Supplied entries START

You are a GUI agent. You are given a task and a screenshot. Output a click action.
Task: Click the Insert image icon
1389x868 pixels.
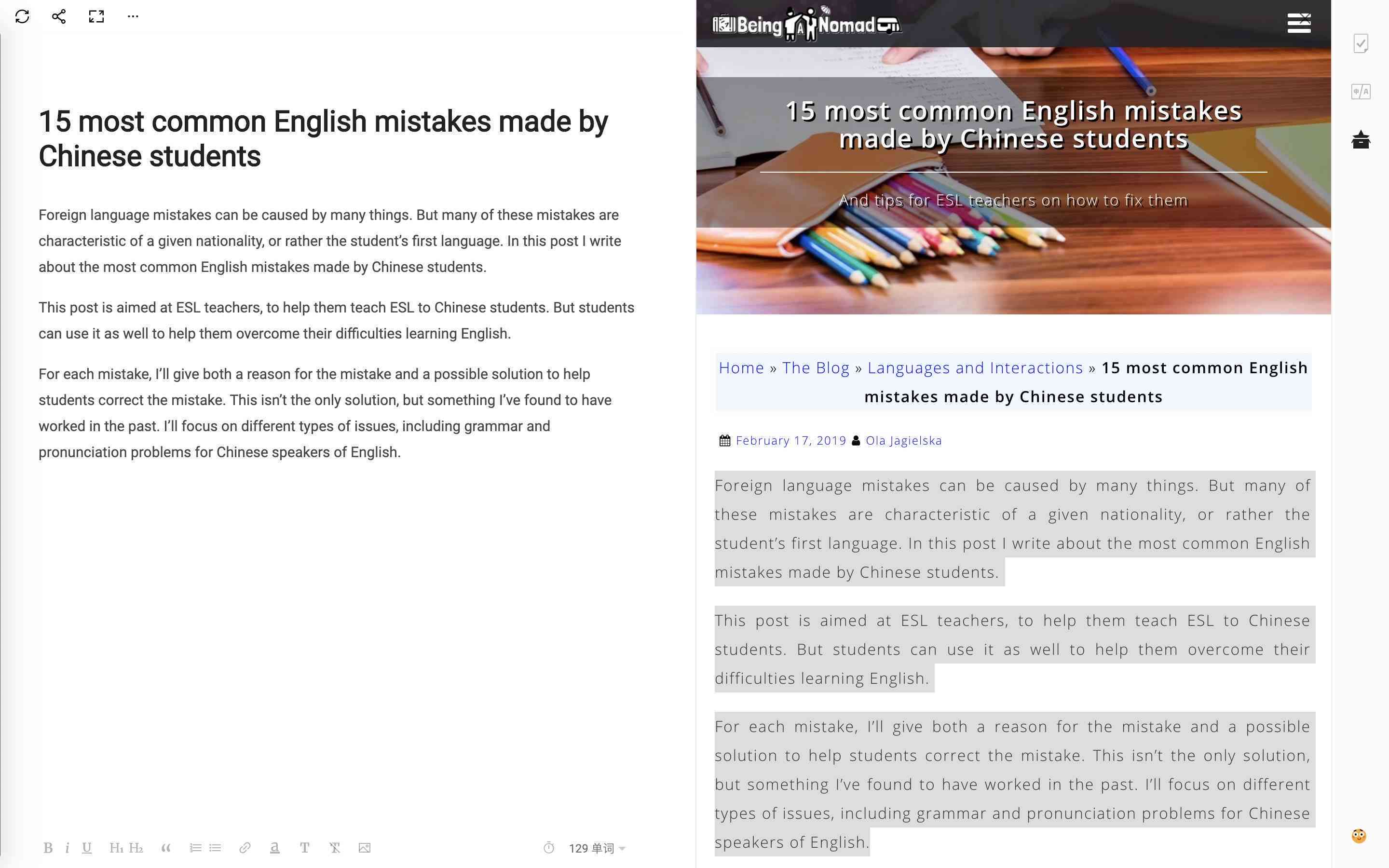point(366,848)
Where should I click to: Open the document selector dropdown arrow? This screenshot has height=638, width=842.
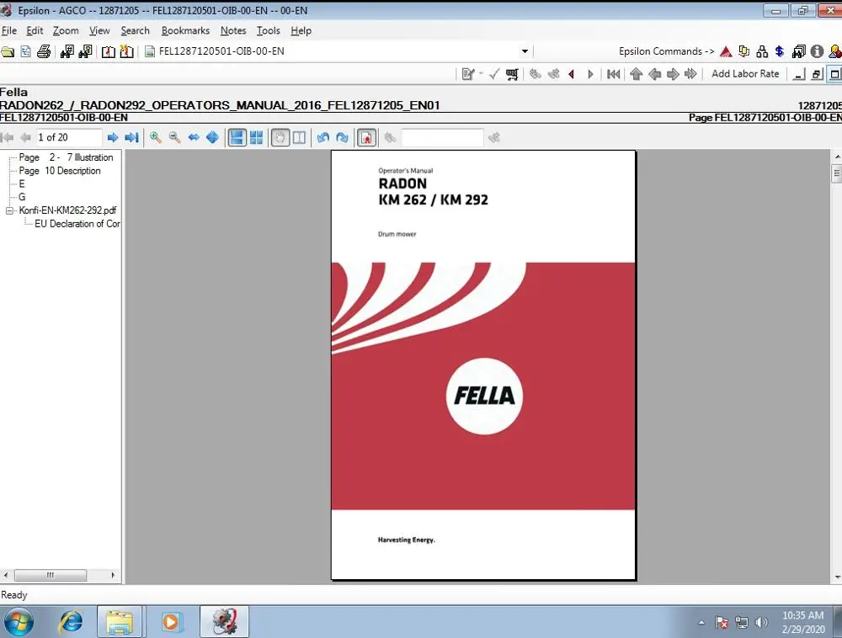525,52
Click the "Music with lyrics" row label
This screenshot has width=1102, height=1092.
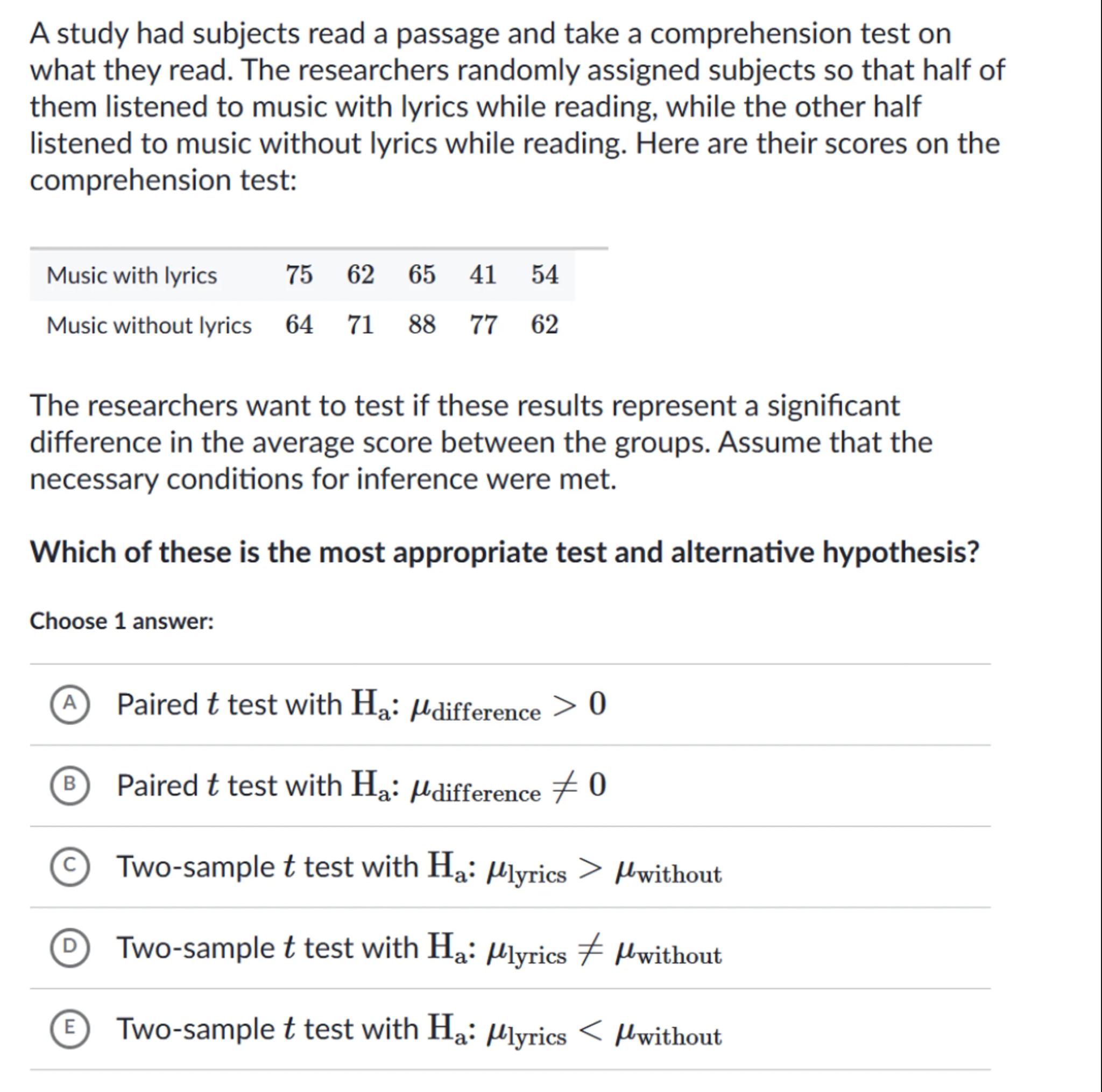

Supplied entries END

**Exercise:**
Give an exact copy of the listing, without its pictures.

**Exercise answer:**
You are a GUI agent. You are given a task and a screenshot. Output a click action.
Task: Click the Insert image icon
1389x868 pixels.
point(366,848)
Where should I click to: Open the document selector dropdown arrow? This screenshot has height=638, width=842.
525,52
Click the "Music with lyrics" row label
This screenshot has width=1102, height=1092.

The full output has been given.